# TEXTE FOURNI:
-=-=-

La Presse parle beaucoup ces derniers temps des évènements politiques internes à Israel et qui provoquent une situation que l’on pourrait désigner d’un mot: balagan*.
Ce balagan intérieur, qui finira forcément par se terminer un jour ou un autre, a des répercussions sur notre image à l’extérieur d’Israel. Et ceci peut avoir des conséquences dramatiques pour la survie du pays.
Depuis quelques temps, nous entendons des tambours de guerre de plus en plus assourdissants en provenance du Liban où le ‘Hezbollah multiplie les provocations à notre égard.
Pour comprendre ce qui se passe il faut revenir un an en arrière lorsque le ‘Hezbollah envoya trois drones non armés sur le site de Karish* et que le premier ministre de l’époque, Yair Lapid, décida de négocier avec les Libanais, sous les auspices des USA, le tracé de la frontière maritime avec notre voisin. Les Israéliens eurent la (mauvaise) surprise de constater que la frontière maritime avait été déplacée plus au sud, donc en faveur des Libanais, sans qu’aucun vote n’eut eu lieu à la Knesset, et ceci un jour avant les élections du premier novembre 2022.
Pour les observateurs étrangers, et en particulier ceux du Moyen-Orient, ce fut alors évident que nous avions cédé devant la menace libanaise.
Ce fut un premier coup donné à la réputation d’Israel, qui depuis plusieurs années était perçu par ses voisins comme un état puissant militairement qu’il ne fallait pas trop chatouiller.
Mais me direz-vous, puisque nous sommes un état fort, nous pouvons nous montrer conciliants, un geste de bonne volonté de notre part pourrait conduire in fine à des accords de paix avec nos voisins libanais.

-=-=-

# OBJECTIFS:
(a) D'après le texte sur les tensions avec le Liban, pourquoi l'accord sur la frontière maritime a-t-il porté un premier coup à la réputation d'Israël ? Répondez en une à trois phrases.
(b) Prolongez le texte sur les tensions avec le Liban à partir de sa dernière phrase.

-=-=-

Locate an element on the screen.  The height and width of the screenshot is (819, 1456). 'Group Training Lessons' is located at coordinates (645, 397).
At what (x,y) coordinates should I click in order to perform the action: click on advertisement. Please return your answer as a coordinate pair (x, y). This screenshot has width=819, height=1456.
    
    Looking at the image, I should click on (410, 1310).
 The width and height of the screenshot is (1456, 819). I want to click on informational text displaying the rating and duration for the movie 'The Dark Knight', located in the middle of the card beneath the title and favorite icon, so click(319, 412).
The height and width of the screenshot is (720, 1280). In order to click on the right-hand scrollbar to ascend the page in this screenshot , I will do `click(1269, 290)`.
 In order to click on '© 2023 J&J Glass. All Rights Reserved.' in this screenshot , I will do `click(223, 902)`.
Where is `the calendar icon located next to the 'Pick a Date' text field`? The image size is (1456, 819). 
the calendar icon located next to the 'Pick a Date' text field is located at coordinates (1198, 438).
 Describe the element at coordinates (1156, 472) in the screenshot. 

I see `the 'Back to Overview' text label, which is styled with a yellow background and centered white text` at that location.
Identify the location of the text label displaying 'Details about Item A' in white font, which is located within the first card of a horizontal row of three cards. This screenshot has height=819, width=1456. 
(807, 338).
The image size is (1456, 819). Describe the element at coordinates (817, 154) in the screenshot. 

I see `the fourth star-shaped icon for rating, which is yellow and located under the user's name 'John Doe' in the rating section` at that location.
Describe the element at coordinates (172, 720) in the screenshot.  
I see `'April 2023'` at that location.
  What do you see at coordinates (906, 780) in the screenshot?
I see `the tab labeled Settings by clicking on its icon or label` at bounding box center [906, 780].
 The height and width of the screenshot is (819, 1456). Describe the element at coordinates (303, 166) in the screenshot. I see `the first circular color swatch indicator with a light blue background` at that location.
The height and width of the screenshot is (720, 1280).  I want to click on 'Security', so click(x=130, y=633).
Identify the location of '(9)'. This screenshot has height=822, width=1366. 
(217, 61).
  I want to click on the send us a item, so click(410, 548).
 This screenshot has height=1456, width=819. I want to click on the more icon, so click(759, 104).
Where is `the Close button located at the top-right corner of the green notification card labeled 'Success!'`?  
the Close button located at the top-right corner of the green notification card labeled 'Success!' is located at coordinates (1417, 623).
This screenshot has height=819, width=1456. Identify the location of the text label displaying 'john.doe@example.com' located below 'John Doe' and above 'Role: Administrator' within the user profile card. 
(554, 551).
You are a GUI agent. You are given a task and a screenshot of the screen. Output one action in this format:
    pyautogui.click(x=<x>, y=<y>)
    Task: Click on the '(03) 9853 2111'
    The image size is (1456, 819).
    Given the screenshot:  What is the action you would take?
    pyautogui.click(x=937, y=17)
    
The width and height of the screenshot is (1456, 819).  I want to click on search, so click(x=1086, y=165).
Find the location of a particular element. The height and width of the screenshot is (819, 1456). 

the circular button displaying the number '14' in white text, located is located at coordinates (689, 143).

-=-=-

# RÉPONSES PAR CONSIGNE:
(a) Le tracé de la frontière maritime a été déplacé plus au sud, en faveur des Libanais, à la suite de l'envoi par le Hezbollah de trois drones sur le site de Karish. Pour les observateurs étrangers, en particulier ceux du Moyen-Orient, il était donc évident qu'Israël avait cédé devant la menace libanaise. Cela contredisait l'image d'un État militairement puissant qu'il ne fallait pas trop provoquer.

(b)
Malheureusement le Liban tel que vous l‘imaginez n’existe que sur le papier. En fait le Hezbollah y règne en maitre. Or le ‘Hezbollah est une organisation terroriste et un poste avancé de l’Iran. Nous vivons au Moyen-Orient, ni en Europe ni en Amérique du Nord.
Dans notre Moyen-Orient, seule la force de dissuasion permet d’éviter des conflits en imposant une certaine forme de respect. N’oublions pas que les accords de paix déjà obtenus (avec l’Égypte et la Jordanie), et dont on se réjouit a juste titre, n’ont été signés qu’après que les dirigeants de ces pays eurent compris qu’ils ne pourraient pas remporter une victoire militaire et après que leurs autorités religieuses aient émis une fatwa les déclarant licites mais temporaires. Ne faisant pas partie de la Ouma sunnite, nous avons implanté un état souverain en Dar El Islam, c’est-à-dire en terre musulmane. De ce fait, ces accords sont loin d’avoir enthousiasmé les populations concernées. Il suffit pour cela de lire leur presse et la façon dont elles traitent Israel.
Depuis près d’un an le gouvernement israélien, élu en novembre 2022, essaye de faire passer une réforme judiciaire, pour contrer le pouvoir absolu que s’est attribué la Cour Suprême* après la révolution judiciaire qu’a entamée Aharon Barak en 1993.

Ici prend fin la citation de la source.